Singer e seus co-investidores exigiam que o Tesouro dos Estados Unidos lhes pagasse bilhões – o que incluía US$ 350 milhões em pagamento imediato – ou, ameaçou o financista, “vamos forçá-los a fechar”. A Delphi suspenderia o fornecimento de peças à GM.
A GM e a Chrysler, que tinham apenas dois dias de peças em seus estoques, teriam de paralisar suas atividades, e entrariam em liquidação forçada.
O negociador de Obama, o secretário assistente do tesouro Steven Rattner, classificou a demanda dos fundos abutres como “extorsão” -a mesma caracterização de Singer que a presidente argentina Cristina Fernández de Kirchner repetiu na semana passada.
Mas enquanto Cristina declarou que “não posso, como presidente, submeter o país a essa extorsão”, Obama não demorou a ceder. O Tesouro dos Estados Unidos terminou por discretamente pagar generosos US$ 12,92 bilhões ao consórcio de Singer, em dinheiro e subsídios do fundo de resgate automobilístico do Departamento do Tesouro.
Singer respondeu à generosidade de Obama fechando 25 das 29 fábricas de autopeças da Delphi nos Estados Unidos e transferindo 25 mil empregos para a Ásia. A Elliott Management, de Singer, embolsou 1,29 bilhão, e Singer abocanhou a fatia do leão desse dinheiro.
Motivos
No caso da Argentina, Obama certamente tem motivo para agir. O Departamento de Estado norte-americano alertou o juiz de que acatar as teorias legais de Singer colocaria em risco os acordos de resgate para dívidas nacionais em todo o planeta.
E de fato há informações de que, em 2012, Singer se uniu a outro investidor abutre bilionário, Kenneth Dart, para extorquir um imenso pagamento do governo grego durante a crise do euro, ameaçando criar uma quebra coletiva de bancos na Europa.
A imprensa financeira se voltou contra Singer.
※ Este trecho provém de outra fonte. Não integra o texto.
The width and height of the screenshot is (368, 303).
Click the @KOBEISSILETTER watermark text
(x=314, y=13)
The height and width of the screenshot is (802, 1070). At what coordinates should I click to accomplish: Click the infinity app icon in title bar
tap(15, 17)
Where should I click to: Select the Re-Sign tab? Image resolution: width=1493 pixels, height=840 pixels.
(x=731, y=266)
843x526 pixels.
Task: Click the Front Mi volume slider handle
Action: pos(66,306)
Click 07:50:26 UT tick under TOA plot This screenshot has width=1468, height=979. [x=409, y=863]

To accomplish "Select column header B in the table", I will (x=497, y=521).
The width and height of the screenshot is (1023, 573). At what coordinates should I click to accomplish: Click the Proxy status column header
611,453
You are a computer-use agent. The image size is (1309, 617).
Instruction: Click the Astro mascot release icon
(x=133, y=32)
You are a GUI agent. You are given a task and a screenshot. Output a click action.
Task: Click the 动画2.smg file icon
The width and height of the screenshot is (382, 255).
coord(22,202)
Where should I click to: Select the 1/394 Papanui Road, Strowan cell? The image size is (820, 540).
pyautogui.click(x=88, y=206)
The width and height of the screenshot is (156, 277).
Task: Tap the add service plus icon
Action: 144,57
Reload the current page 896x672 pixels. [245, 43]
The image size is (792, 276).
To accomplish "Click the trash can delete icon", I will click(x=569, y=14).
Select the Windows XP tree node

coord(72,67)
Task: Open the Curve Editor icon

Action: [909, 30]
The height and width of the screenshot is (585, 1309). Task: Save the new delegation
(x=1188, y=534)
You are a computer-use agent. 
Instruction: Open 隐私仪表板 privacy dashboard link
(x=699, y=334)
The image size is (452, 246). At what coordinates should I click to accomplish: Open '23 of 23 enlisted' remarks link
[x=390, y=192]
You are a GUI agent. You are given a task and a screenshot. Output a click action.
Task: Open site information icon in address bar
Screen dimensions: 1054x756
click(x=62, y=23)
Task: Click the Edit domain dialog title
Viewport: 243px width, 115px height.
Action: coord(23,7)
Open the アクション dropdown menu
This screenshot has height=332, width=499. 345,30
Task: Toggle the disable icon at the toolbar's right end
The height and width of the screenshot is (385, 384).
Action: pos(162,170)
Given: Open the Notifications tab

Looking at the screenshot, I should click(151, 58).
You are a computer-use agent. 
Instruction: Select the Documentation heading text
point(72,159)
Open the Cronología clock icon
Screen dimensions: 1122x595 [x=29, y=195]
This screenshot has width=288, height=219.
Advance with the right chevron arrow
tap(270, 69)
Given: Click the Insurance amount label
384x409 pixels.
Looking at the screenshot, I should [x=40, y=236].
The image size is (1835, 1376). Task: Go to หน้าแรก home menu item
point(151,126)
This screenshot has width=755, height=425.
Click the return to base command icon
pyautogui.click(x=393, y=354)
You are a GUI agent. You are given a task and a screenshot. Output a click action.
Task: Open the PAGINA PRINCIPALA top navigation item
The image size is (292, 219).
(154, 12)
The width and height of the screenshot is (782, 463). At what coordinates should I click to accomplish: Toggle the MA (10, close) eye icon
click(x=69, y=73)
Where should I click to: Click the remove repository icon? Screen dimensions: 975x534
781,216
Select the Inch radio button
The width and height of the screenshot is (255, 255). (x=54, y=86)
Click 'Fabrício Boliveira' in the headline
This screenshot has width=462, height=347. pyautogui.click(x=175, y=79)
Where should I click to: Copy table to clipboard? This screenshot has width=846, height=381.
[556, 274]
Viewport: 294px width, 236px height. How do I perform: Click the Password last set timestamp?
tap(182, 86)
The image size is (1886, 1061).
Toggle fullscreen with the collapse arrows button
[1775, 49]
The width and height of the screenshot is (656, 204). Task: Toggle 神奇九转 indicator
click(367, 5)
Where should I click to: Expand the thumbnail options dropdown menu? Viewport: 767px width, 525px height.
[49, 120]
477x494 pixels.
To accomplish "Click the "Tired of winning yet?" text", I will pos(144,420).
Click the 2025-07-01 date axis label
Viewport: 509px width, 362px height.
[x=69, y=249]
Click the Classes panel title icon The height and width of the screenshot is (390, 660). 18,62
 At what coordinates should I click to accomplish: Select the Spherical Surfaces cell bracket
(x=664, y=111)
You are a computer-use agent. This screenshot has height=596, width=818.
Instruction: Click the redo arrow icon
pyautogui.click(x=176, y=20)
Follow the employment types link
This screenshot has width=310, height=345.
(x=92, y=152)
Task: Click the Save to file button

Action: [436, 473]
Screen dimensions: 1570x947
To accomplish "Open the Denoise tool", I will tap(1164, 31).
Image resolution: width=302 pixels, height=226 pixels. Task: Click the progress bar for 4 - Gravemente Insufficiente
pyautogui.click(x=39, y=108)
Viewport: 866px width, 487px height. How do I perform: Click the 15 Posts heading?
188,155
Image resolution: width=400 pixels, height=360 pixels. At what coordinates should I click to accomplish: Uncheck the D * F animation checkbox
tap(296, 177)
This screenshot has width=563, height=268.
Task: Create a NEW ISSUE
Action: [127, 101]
Colunistas do “Wall Street Journal” e do “Financial Times” estão furiosos diante da quixotesca reinterpretação dos termos de empréstimos internacionais pelo financista, que se parece com a interpretação do Taleban para um tratado de paz. Sem paz, sem acordo.
Singer certamente batalhou para conquistar suas penas de abutre. Seu ataque à República do Congo abocanhou verbas de assistência bancadas pelos contribuintes norte-americanos e britânicos, e a Oxfam diz que suas ações solaparam a capacidade do país para combater uma epidemia de cólera.
(O porta-voz de Singer respondeu que foi a corrupção do governo da República do Congo, e não os processos judiciais dele, que empobreceu o país.)
Como se buscando reforçar suas credenciais de sujeito durão, Singer montou ataques judiciais ao JP Morgan Chase, Citibank, BNY Mellon e UBS, exigindo que os bancos lhe transfiram o dinheiro pago pela Argentina a eles nos últimos 10 anos.
Além disso, os advogados de Singer persuadiram o juiz a impedir que o BNY Mellon, que age como agente da Argentina, pagasse US$ 500 milhões a detentores de títulos de dívida argentinos.
Ou seja, o presidente norte-americano certamente deveria intervir. Não o fez. Por quê?
Não sou psicólogo. Mas disso sabemos: desde que decidiu encarar a Argentina, Singer abriu as portas de sua bilionária conta bancária e se tornou o maior doador às causas do Partido Republicano em Nova York.
Fundou o Restore Our Future, um clubinho para bilionários, canalizando os fundos de Bill Koch e dos demais riquinhos republicanos a um fundo de campanha temível, usado para bancar anúncios malévolos de ataque político.
E Singer recentemente doou US$ 1 milhão à Crossroads, outra organização de ataque político dirigida por Karl Rove.
Em outras palavras, contrariar Singer tem um preço. E, ao contrário da presidente da Argentina, Obama não parece disposto a pagá-lo.